Syllabus
Lecturer
- Dr. Matthias Schnetzer
- https://mschnetzer.github.io
- mschnetz@wu.ac.at
- matschnetzer
Dates
- Oct 9, 2023 – Dec 18, 2023
- Mondays
- 10:00–12:00
- TC.3.10
Highlights
- max. 30 students
- Learn about innovation
- Improve your R coding skills
- Visualize with exlusive data
Course design
The lecturer introduces into the principles of data visualization with applications in economic policy. As the graphic illustration of statistical data gains in importance in both the academic and the public discourse, students will learn best practices and gain insights into visualization techniques. A large part of each session is dedicated to the work with data, where the lecturer provides R-code to produce figures in class.
Students are expected to recreate three charts at home at the beginning of the semester and create a comprehensive data visualization with exclusive data from the Austrian Patent Office. Studens will present their chart in class and draft a report with a detailed description of the data, the code and the final visualization in RMarkdown. Moreover, the best charts are awarded by the Austrian Patent Office.

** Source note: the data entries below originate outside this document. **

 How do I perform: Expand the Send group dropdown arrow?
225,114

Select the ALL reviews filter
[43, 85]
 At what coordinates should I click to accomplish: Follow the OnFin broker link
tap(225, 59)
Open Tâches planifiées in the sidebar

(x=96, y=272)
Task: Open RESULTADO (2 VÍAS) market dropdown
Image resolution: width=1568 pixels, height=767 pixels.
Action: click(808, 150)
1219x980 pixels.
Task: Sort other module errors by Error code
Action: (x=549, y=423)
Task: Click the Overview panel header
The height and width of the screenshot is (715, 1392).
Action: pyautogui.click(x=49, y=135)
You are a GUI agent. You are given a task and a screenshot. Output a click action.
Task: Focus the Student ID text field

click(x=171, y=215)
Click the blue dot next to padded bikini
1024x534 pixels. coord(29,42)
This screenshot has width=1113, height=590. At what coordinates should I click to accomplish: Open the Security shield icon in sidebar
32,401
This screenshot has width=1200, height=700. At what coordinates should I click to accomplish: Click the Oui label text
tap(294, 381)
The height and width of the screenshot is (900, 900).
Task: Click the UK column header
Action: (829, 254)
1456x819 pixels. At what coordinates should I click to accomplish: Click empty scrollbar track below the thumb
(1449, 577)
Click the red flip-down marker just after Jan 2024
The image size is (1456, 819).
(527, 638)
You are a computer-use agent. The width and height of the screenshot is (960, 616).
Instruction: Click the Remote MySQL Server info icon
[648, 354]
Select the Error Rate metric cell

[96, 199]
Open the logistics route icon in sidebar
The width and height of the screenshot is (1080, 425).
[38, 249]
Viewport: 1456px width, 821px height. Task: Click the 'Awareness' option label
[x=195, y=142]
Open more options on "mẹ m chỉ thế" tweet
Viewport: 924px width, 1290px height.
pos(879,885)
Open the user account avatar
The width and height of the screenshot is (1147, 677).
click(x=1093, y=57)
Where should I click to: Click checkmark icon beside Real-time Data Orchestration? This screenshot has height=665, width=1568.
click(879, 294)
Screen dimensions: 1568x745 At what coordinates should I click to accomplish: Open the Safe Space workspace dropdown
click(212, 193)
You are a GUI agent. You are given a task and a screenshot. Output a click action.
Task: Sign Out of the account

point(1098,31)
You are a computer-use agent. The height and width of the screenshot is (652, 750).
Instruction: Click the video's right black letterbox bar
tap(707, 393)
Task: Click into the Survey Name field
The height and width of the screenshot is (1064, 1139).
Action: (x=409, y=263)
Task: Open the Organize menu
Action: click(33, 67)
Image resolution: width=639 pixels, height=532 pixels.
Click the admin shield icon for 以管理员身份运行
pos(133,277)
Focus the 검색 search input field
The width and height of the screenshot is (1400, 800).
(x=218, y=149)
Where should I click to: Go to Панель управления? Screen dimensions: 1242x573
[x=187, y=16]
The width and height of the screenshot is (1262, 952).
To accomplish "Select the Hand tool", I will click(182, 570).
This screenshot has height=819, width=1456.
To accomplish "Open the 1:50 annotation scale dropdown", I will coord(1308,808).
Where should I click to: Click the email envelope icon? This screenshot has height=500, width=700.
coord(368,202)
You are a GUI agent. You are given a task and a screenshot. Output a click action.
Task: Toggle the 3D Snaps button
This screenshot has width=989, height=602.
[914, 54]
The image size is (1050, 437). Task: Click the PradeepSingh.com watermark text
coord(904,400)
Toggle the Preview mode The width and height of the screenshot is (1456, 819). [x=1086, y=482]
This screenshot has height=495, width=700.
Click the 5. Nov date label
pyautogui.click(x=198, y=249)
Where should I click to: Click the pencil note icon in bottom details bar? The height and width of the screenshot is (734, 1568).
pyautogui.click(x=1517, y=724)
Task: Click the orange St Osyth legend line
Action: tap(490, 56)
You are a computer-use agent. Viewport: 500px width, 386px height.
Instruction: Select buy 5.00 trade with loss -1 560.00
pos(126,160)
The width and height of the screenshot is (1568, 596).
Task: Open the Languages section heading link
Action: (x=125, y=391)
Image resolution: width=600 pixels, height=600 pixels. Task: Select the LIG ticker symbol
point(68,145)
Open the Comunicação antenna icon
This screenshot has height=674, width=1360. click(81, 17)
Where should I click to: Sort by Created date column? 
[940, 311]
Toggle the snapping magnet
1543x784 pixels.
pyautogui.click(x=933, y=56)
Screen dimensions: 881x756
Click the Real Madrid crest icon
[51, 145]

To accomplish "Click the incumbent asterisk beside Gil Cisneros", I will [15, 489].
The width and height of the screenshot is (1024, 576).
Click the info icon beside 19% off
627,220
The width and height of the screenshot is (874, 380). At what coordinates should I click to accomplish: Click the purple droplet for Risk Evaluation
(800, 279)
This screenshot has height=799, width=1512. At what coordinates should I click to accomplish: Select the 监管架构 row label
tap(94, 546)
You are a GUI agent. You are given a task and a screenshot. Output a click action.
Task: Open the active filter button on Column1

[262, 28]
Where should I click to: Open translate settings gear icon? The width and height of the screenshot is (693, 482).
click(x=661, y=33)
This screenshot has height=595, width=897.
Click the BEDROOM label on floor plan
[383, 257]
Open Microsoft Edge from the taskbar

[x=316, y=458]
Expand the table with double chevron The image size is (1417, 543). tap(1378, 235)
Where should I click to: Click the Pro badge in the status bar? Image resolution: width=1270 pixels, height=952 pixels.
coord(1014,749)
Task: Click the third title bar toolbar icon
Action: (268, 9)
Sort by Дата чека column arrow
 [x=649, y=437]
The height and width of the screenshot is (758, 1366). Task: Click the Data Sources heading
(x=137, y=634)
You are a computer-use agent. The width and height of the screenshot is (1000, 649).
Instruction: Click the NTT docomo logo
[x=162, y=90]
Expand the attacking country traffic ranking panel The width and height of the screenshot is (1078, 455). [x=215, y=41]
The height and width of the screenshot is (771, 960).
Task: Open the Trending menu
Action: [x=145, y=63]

The sessions are designed to encourage students to actively participate in the debates, raise questions, and gain experience in visualizing data for academic publications or the general debate.
Recommended literature
Learning outcomes
After completing this course, students will:
- know key figures in various fields of economic policy and innovation economics
- show improved programming skills in R and the ability to create a RMarkdown report
- have basic knowledge of important principles of data visualization
- be able to create charts to enrich their academic articles
Grading
- Assignments: 30% (0-10 points for each visualization)
- Chart presentation: 30% (0-20 points for the quality of the presentation, 0-10 for the preliminary chart)
- Written report: 40% (0-40 points for the report and the final chart)
100-90: Excellent 89-80: Good 79-65: Satisfactory 64-50: Sufficient
All single tasks have to be passed (50% threshold each).